**To do**:
1 > According to the Dixons Carphone text below, how many employees will lose their jobs because of the Carphone Warehouse store closures?
2 > In the Dixons Carphone text below, write out the passage that begins with "It may struggle" and stops after "complete purchases online.", swapping "big-box stores" for "large stores".
3 > Carry on the Dixons Carphone text below from its last sentence.

**Provided text**:

* * * * * * *

That makes Dixons Carphone's decision, which was in the works before coronavirus, to close its standalone UK Carphone Warehouse stores badly timed in many ways but well timed in terms of shoring up the business.

All 531 stores will bring down the blue shutters for good from April 3, assuming the government doesn't declare a retail lockdown before then. The closures will cost nearly 2,900 employees their jobs. Dixons bills its £28m redundancy package as generous -- that is 75 per cent above its statutory obligations. Nonetheless, announcing mass job losses just as the UK faces recession is uncomfortable.

Those optics aside, the decision to close the Carphone stores on the high street is necessary, even inevitable. The UK mobile division is on course to lose £90m in the year to April. Sales in the unit are declining. Expensive handsets and an absence of innovation that makes upgrading unattractive for consumers mean the trend is unlikely to change. Small stores have shortish leases, limiting the cost of a high street exit. Carphone Warehouse will continue inside Currys PC World.

Dixons Carphone chief executive Alex Baldock has been preparing for the online shift. He has built capacity and improved tech and stock management. The company says it is taking steps to ensure it can handle a coronavirus surge in online orders as consumers start to stay at home.

It may struggle to cope if consumers change their shopping habits more permanently, however. Dixons Carphone depends on its big-box stores and sales staff to create customer loyalty, even if shoppers subsequently complete purchases online.

* * * * * * *

**Record excerpts**:

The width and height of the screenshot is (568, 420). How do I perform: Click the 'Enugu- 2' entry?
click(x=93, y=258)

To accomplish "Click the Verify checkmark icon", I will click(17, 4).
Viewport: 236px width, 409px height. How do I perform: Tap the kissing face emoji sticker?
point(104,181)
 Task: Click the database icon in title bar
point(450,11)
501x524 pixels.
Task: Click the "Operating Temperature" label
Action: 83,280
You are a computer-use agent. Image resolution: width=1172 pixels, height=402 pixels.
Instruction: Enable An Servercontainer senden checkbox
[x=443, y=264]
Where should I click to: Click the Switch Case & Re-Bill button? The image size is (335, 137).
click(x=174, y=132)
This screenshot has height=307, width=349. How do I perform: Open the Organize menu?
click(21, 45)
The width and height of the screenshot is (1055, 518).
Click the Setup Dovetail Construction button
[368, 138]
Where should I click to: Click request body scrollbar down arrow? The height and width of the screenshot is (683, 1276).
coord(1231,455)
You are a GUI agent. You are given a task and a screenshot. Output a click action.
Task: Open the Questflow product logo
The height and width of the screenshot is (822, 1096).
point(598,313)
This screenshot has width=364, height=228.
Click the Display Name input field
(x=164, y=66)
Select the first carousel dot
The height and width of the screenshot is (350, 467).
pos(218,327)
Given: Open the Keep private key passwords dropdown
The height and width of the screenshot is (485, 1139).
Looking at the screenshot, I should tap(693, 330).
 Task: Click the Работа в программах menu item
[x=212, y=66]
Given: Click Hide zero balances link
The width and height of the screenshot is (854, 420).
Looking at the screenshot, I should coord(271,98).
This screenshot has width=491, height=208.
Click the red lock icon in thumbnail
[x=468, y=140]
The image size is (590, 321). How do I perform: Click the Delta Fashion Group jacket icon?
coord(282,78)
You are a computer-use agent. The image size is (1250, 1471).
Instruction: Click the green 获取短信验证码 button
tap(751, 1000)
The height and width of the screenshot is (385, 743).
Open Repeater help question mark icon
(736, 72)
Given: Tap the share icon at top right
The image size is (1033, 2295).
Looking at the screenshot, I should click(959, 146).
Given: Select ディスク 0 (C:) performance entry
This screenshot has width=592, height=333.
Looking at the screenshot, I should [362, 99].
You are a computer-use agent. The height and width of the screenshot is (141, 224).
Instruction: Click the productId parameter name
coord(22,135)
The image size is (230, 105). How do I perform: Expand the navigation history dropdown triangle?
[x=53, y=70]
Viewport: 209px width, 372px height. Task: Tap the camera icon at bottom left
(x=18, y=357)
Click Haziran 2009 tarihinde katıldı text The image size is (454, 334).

* * * * * * *

**Answers to the tasks**:
1 > Nearly 2,900 employees.

2 >
It may struggle to cope if consumers change their shopping habits more permanently, however. Dixons Carphone depends on its large stores and sales staff to create customer loyalty, even if shoppers subsequently complete purchases online.

3 >
The company has already adopted price-matching. Margins will suffer as price competition becomes more fierce. It is harder too to upsell products such as credit and top-up warranties via the internet, though Mr Baldock says the gap is closing. A recession-induced drop in demand will hurt sales wherever they are made.

Shutting Carphone Warehouse stores will make Dixons Carphone's immediate future as a business brighter (if not for those put out of a job). But the long-term outlook for electrical retailers in the age of Amazon remains overcast.

Betting business William Hill looks like the donkey in the race, whatever lifelines chancellor Rishi Sunak throws at UK companies to help them through the coronavirus shock.

This week, the company outlined the cost of the suspension of sports fixtures from the Cheltenham Gold Cup to Euro 2020. It said postponing races and matches, closing casinos in the US and shutting its high-street betting shops for a month would cost up to £110m of earnings before tax and other negatives. That equates to about 40 per cent of analysts' forecasts for 2020.

More than half of Wm Hill's revenues and 60-or-so per cent of earnings before interest, tax, depreciation and amortisation comes from sports betting. Every month its shops are shut costs it an extra £25m to £30m of ebitda.

Coronavirus is kicking a donkey that is already down. The group made a £37m pre-tax loss last year after the regulatory clampdown on fixed-odds betting forced it to restructure and shut down 713 of its high-street booths.

Other gambling groups, Flutter and GVC, are also being bashed by the sporting fixtures freeze. Sports betting accounts for 45 per cent of GVC revenues and about four-fifths of Flutter's.

However, William Hill is burdened by its legacy estate of shops and £535m of debt taken on to fund its expansion in the US. Before this week's profit warning, net debt stood at about 2.4 times ebitda. Every ebitda cut edges it closer to its loan covenants. The company has £425m undrawn credit facilities and says it is working with its lenders to "enhance its liquidity position". Tellingly, though, the group has frozen its dividend to save it about £45m this year.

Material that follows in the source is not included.